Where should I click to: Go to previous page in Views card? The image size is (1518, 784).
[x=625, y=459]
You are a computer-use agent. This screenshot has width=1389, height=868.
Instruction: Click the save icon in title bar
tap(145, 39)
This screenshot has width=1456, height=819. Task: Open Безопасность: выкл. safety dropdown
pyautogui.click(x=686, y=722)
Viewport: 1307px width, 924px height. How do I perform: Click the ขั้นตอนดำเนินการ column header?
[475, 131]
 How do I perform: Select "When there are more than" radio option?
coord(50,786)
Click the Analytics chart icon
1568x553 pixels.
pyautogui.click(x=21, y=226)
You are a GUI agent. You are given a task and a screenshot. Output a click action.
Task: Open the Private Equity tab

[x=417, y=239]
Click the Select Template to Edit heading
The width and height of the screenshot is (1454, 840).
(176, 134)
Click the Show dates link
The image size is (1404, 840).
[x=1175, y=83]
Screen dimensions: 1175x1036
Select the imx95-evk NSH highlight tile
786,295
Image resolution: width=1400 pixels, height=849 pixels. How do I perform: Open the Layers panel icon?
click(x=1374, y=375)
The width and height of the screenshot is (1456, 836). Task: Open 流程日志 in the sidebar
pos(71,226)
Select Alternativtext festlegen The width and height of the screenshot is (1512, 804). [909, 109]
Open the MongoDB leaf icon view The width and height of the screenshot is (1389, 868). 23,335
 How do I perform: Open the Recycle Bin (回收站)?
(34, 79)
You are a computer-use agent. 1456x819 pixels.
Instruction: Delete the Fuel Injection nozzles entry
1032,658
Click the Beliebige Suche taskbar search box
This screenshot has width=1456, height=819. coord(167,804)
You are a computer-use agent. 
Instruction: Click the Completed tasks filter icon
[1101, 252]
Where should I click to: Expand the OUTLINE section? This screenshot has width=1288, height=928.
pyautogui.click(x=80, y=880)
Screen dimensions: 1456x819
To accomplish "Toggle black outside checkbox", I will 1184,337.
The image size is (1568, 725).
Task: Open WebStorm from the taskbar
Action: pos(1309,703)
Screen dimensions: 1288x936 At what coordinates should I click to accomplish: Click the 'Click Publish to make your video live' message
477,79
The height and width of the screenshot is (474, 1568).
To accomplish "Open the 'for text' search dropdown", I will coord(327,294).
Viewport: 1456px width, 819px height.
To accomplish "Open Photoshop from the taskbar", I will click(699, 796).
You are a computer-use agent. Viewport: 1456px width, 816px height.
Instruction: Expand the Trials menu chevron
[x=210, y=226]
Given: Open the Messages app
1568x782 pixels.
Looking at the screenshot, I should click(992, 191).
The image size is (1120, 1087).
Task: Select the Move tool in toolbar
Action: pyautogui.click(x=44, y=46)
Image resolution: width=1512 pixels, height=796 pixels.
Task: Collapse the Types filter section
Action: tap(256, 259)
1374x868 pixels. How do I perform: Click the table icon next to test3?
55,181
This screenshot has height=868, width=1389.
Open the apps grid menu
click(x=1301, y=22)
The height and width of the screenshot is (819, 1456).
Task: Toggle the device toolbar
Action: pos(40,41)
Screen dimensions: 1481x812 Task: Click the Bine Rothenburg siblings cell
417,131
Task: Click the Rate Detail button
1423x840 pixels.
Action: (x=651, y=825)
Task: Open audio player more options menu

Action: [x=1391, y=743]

* * * *

The task >> Reproduce each entry above. Every word must match.

Result >>
Where should I click to: Go to previous page in Views card? The image size is (1518, 784).
[x=625, y=459]
You are a computer-use agent. This screenshot has width=1389, height=868.
Instruction: Click the save icon in title bar
tap(145, 39)
This screenshot has width=1456, height=819. Task: Open Безопасность: выкл. safety dropdown
pyautogui.click(x=686, y=722)
Viewport: 1307px width, 924px height. How do I perform: Click the ขั้นตอนดำเนินการ column header?
[475, 131]
 How do I perform: Select "When there are more than" radio option?
coord(50,786)
Click the Analytics chart icon
1568x553 pixels.
pyautogui.click(x=21, y=226)
You are a GUI agent. You are given a task and a screenshot. Output a click action.
Task: Open the Private Equity tab

[x=417, y=239]
Click the Select Template to Edit heading
The width and height of the screenshot is (1454, 840).
(176, 134)
Click the Show dates link
The image size is (1404, 840).
[x=1175, y=83]
Screen dimensions: 1175x1036
Select the imx95-evk NSH highlight tile
786,295
Image resolution: width=1400 pixels, height=849 pixels. How do I perform: Open the Layers panel icon?
click(x=1374, y=375)
The width and height of the screenshot is (1456, 836). Task: Open 流程日志 in the sidebar
pos(71,226)
Select Alternativtext festlegen The width and height of the screenshot is (1512, 804). [909, 109]
Open the MongoDB leaf icon view The width and height of the screenshot is (1389, 868). 23,335
 How do I perform: Open the Recycle Bin (回收站)?
(34, 79)
You are a computer-use agent. 1456x819 pixels.
Instruction: Delete the Fuel Injection nozzles entry
1032,658
Click the Beliebige Suche taskbar search box
This screenshot has width=1456, height=819. coord(167,804)
You are a computer-use agent. 
Instruction: Click the Completed tasks filter icon
[1101, 252]
Where should I click to: Expand the OUTLINE section? This screenshot has width=1288, height=928.
pyautogui.click(x=80, y=880)
Screen dimensions: 1456x819
To accomplish "Toggle black outside checkbox", I will 1184,337.
The image size is (1568, 725).
Task: Open WebStorm from the taskbar
Action: pos(1309,703)
Screen dimensions: 1288x936 At what coordinates should I click to accomplish: Click the 'Click Publish to make your video live' message
477,79
The height and width of the screenshot is (474, 1568).
To accomplish "Open the 'for text' search dropdown", I will coord(327,294).
Viewport: 1456px width, 819px height.
To accomplish "Open Photoshop from the taskbar", I will click(699, 796).
You are a computer-use agent. Viewport: 1456px width, 816px height.
Instruction: Expand the Trials menu chevron
[x=210, y=226]
Given: Open the Messages app
1568x782 pixels.
Looking at the screenshot, I should click(992, 191).
The image size is (1120, 1087).
Task: Select the Move tool in toolbar
Action: pyautogui.click(x=44, y=46)
Image resolution: width=1512 pixels, height=796 pixels.
Task: Collapse the Types filter section
Action: tap(256, 259)
1374x868 pixels. How do I perform: Click the table icon next to test3?
55,181
This screenshot has height=868, width=1389.
Open the apps grid menu
click(x=1301, y=22)
The height and width of the screenshot is (819, 1456).
Task: Toggle the device toolbar
Action: pos(40,41)
Screen dimensions: 1481x812 Task: Click the Bine Rothenburg siblings cell
417,131
Task: Click the Rate Detail button
1423x840 pixels.
Action: (x=651, y=825)
Task: Open audio player more options menu

Action: [x=1391, y=743]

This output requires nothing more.